Che un momento così privato, così personale diventi un'occasione per la gestione di bieche logiche di potere, per ingraziarsi un finanziatore, per garantirsi l'Appoggio Politico, non può che danneggiare il neo laureato stesso. Danneggiarlo nel profondo del proprio essere, nella stima di sé, nella comprensione del senso che i propri sforzi valgono solo se coadiuvati da un cognome importante.
In maniera uguale e contraria, migliaia di neo laureati sanno così che, proprio perché non portano un cognome importante o perché le proprie famiglie non hanno potuto – o voluto – dar loro l'accesso a queste Università in cui in cui si auto coltivano i propri frutti, non avranno la possibilità reale di tentare una carriera universitaria. Probabilmente sono ragazzi meritevoli tanto quanto la signorina Berlusconi.

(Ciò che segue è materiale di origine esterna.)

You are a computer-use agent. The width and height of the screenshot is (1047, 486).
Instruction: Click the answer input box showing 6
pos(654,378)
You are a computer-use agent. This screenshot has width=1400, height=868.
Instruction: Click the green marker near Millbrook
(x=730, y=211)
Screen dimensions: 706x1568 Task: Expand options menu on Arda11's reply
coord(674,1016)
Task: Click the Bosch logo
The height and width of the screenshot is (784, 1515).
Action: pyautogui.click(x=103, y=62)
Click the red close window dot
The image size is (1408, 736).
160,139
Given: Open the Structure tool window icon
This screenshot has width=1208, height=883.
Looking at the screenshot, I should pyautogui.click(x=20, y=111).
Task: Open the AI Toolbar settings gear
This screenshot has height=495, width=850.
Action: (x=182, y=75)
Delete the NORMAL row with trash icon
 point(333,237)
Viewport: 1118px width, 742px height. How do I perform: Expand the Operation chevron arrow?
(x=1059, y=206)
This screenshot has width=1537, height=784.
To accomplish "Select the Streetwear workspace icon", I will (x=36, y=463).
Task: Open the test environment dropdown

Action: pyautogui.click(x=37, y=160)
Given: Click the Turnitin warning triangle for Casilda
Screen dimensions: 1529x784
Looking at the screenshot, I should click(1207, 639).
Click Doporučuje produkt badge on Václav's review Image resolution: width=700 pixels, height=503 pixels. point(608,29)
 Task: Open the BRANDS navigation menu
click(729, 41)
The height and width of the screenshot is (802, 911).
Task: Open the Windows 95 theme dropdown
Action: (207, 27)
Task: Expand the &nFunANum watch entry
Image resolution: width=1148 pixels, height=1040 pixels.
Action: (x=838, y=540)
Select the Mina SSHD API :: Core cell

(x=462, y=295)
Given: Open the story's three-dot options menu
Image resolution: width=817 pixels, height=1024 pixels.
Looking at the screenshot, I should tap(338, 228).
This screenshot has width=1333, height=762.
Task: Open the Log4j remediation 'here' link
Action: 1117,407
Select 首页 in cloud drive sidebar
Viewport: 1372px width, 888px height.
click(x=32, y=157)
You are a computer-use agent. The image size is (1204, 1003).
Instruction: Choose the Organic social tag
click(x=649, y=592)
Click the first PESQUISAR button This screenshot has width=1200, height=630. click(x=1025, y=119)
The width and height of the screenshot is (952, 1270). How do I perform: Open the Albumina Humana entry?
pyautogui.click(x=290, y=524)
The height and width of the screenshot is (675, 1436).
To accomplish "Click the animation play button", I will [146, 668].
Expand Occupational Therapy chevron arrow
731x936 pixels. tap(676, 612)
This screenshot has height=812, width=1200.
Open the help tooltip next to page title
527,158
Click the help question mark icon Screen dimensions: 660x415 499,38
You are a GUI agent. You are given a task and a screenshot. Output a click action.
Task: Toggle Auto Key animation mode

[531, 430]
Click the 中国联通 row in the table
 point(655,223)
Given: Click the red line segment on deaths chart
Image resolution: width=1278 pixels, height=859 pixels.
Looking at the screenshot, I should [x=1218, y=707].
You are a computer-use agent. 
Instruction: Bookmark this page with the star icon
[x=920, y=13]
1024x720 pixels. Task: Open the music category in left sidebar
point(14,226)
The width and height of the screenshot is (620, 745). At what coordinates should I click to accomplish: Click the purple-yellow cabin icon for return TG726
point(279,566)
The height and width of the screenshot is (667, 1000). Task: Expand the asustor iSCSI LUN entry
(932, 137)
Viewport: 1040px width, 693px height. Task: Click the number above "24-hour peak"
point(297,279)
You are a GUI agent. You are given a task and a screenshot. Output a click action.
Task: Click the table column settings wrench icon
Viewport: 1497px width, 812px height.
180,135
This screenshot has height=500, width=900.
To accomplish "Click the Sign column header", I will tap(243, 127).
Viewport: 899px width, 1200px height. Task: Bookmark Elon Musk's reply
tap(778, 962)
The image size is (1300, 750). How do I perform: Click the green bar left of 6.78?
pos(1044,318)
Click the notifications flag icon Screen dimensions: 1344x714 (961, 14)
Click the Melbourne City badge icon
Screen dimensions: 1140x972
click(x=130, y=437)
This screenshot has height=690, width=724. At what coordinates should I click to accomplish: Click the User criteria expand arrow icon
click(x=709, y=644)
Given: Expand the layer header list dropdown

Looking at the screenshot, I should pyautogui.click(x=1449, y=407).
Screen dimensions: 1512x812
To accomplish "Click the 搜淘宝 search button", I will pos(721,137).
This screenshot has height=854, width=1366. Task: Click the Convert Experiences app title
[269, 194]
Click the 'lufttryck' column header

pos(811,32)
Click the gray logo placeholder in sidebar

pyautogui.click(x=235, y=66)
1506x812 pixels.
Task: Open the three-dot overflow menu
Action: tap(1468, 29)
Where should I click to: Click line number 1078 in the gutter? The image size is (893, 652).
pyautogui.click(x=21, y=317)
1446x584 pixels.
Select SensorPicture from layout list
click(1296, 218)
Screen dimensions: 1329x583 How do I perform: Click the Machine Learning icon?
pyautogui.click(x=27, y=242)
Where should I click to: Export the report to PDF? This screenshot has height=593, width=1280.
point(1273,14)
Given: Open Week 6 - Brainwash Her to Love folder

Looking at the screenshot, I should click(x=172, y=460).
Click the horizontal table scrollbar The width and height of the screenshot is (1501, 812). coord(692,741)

Certo la mancanza di senso del pudore con la quale don Verzè ha esplicitato i rapporti di forza e di sudditanza al potere, non fa che confermare quel che è evidente a tutti nella gestione delle Università italiane: non solo la figlia di Berlusconi, ma moltissimi – non tutti per fortuna - ricercatori, dottorandi di ricerca,
assegnisti e poi professori associati ed ordinari, sono ai loro posti solo perché hanno saputo piacere al “barone” giusto, perché si sono saputi vendere, perché sono serviti a ringraziare qualcuno o far dispetto ad altri. In altre parole molti sono dove sono non per meriti professionali.
Quante lettere ai giornali, quante testimonianze, quanti libri di ricercatori che sono dovuti fuggire all'estero per poter svolgere la propria professione dovremo ancora leggere e ascoltare prima di indignarci anche noi per come funziona l'Università italiana? Quel che avviene all'interno dell'Università italiana non è diverso da quel che avviene in tutti gli altri ambiti lavorativi, i figli di notaio diventano notai, i figli di medico entrano a medicina, e via dicendo per farmacisti, avvocati, commercialisti, dentisti, politici, giornalisti, pubblici amministratori, in tutti quegli orti grassi dove inserirsi ex novo è assai arduo.
Il sistema delle raccomandazioni che in altri paesi significa assunzione di responsabilità da parte di un esperto nel settore per segnalare una persona particolarmente meritevole, in Italia non è quasi mai garanzia di buoni risultati professionali: il figlio di Tizio, la nuora di Caio vanno “sistemati” in barba alle loro reali competenze e in barba all'utilità dell'ente in cui vengono assunti. E allora si comprende come la ineffabile battuta di Berlusconi alla giovane disoccupata: “lei è una bella figliola, dovrebbe sposare un miliardario”, mentre lascia inorriditi e scandalizzati alcuni, per altri diventa un buon suggerimento per sistemare se stessi e famiglia in eterno.
Questo sistema non è stato inventato da Berlusconi certamente, lui ha saputo però insinuarsi e portarlo a perfezione. Al punto che alla propria stessa figlia, nel momento della laurea, una laurea ben meritata come ci ha ricordato il professor Cacciari, il magnifico rettore non trovi nulla di meglio per elogiarla che offrirle, fuori tempo, fuori luogo, senza nessun appiglio formale, qualcosa che lei forse desidera o forse no. Lasciandole per sempre il dubbio di non valere null'altro oltre il proprio cognome.